• [SUPPLIED PASSAGE]:

^^^^^^^^^^^^^^^^

Head of the House of Prince Shen peerage
- Tenure: 1789–1790
- Predecessor: Yunxi
- Successor: Mianqing
- Born: 28 January 1744
- Died: 13 June 1790 (aged 46)
- Consorts: Lady Fuca Lady Niohuru
- Issue: Miancong Mianqing, Prince Zhike of the Second Rank Princess of the Fourth Rank

Names
- Aisin Gioro Yongrong (愛新覺羅·永瑢)

Posthumous name
- Prince Zhizhuang of the First Rank (質莊親王)
- House: Aisin Gioro
- Father: Qianlong Emperor
- Mother: Imperial Noble Consort Chunhui

= Yongrong =

Qing dynasty prince and calligrapher (1744–1790)

^^^^^^^^^^^^^^^^

• [PROBLEM REQUIREMENTS]:
Reproduce everything in the Yongrong profile from "Head of the" down to "1790 (aged 46)".

(Collected data)
^^^^^^^^^^^^^^^^

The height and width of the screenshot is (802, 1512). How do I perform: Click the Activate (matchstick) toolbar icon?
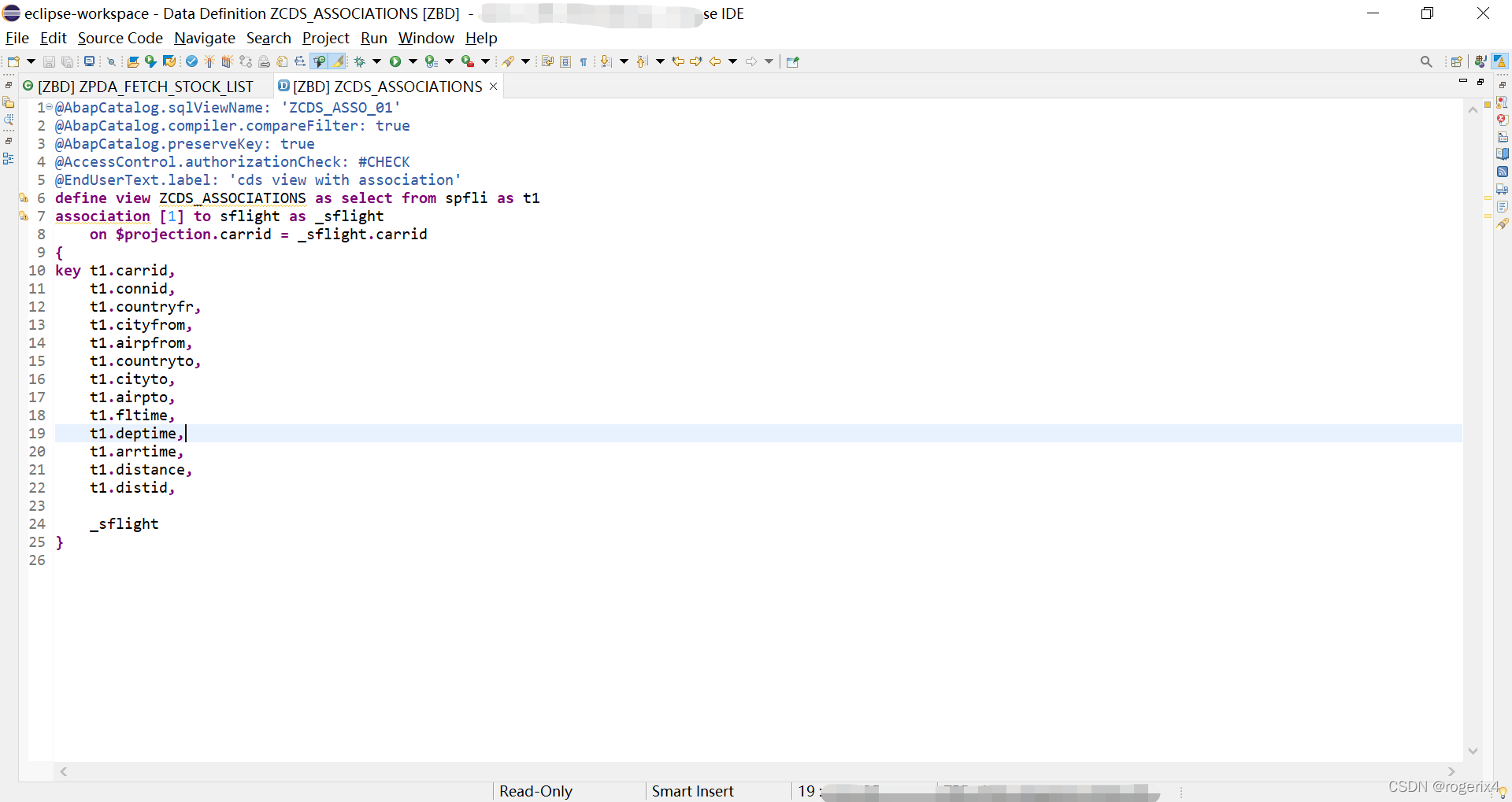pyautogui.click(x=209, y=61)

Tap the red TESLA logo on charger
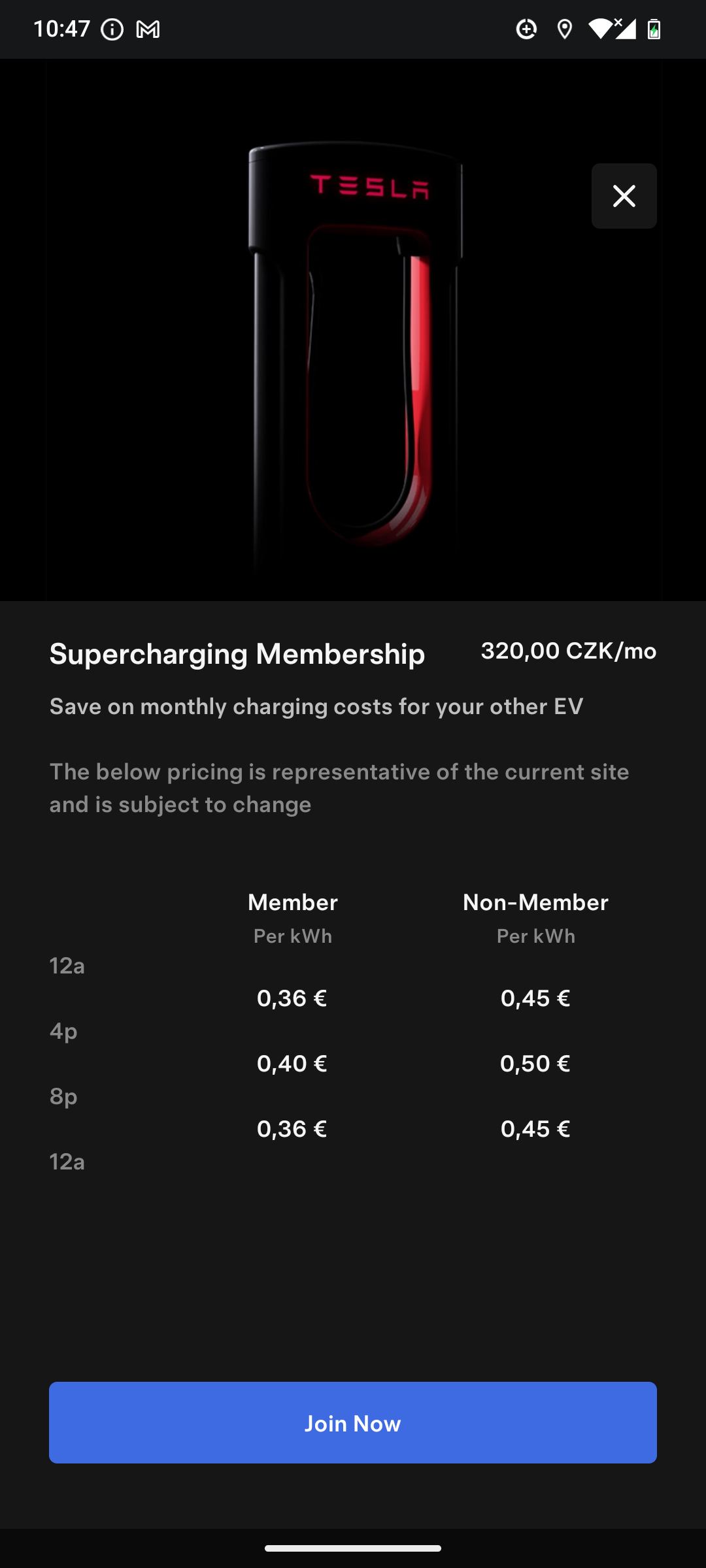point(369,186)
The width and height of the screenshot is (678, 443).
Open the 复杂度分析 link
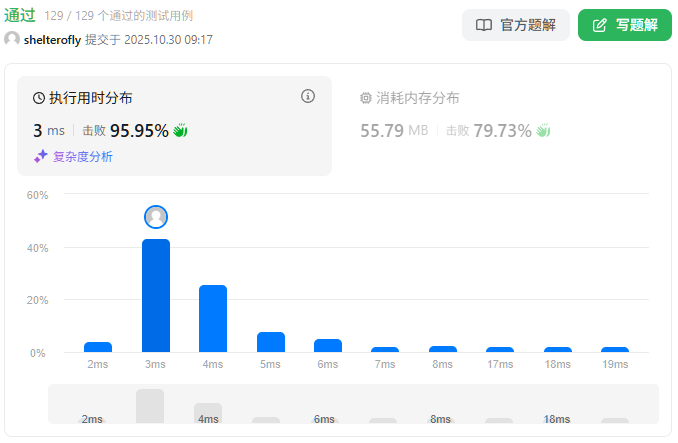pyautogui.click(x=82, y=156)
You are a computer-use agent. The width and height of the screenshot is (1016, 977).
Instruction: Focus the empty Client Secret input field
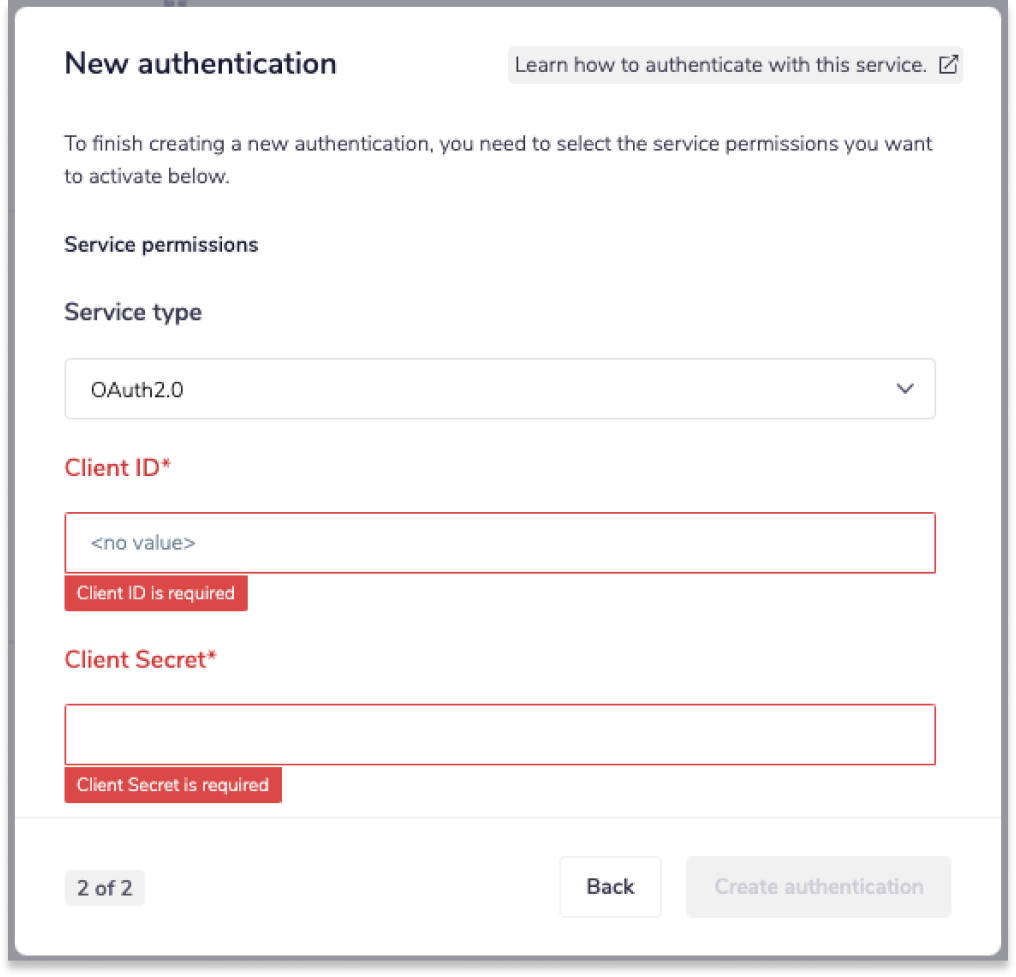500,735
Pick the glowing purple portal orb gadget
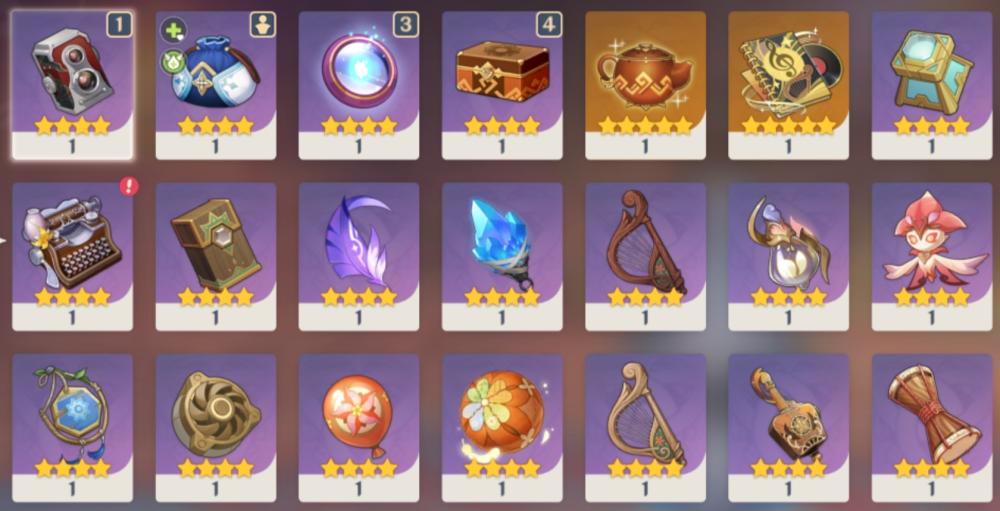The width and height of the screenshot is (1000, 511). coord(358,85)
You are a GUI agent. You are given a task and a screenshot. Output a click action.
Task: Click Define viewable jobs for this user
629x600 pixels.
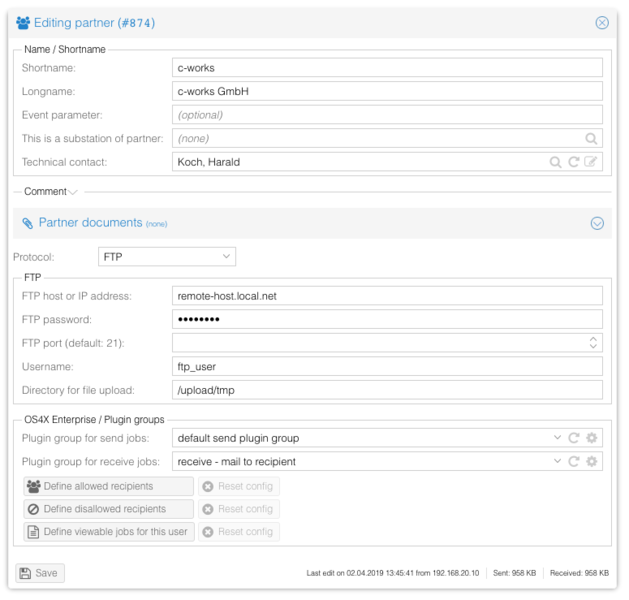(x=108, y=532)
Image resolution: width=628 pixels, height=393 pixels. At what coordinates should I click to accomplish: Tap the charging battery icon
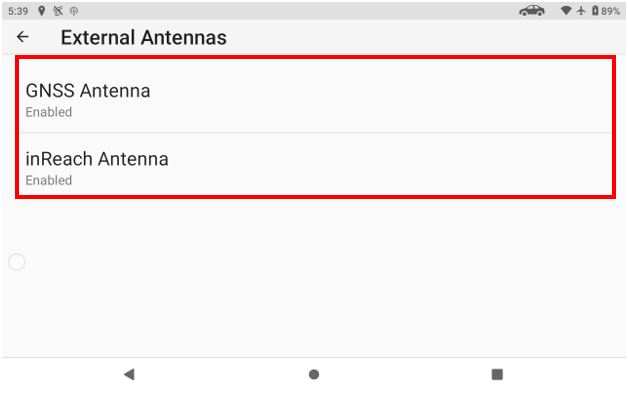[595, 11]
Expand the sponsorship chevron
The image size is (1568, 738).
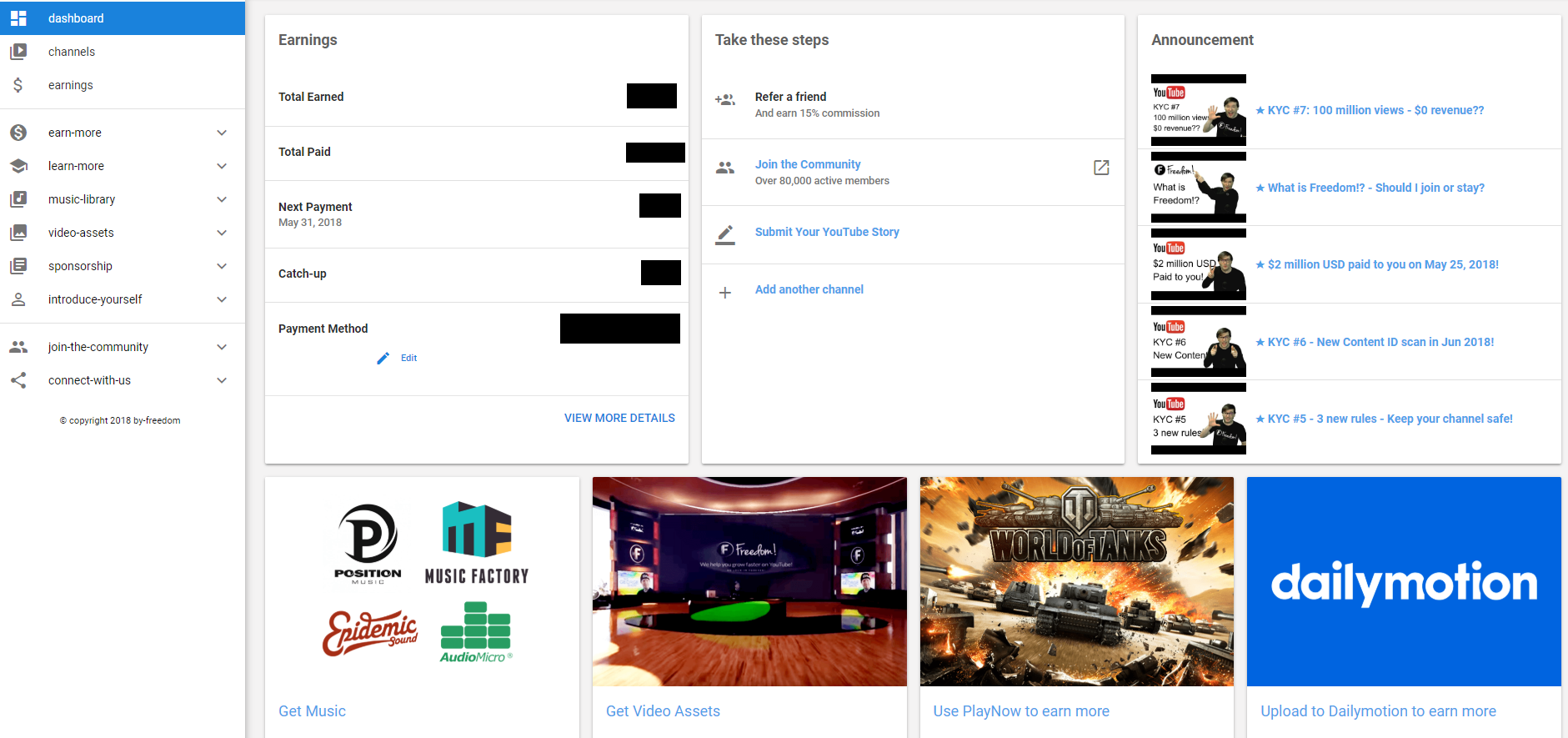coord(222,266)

^^^^^^^^^^^^^^^^

• [SOLUTION TO THIS PROBLEM]:
Head of the House of Prince Shen peerage
- Tenure: 1789–1790
- Predecessor: Yunxi
- Successor: Mianqing
- Born: 28 January 1744
- Died: 13 June 1790 (aged 46)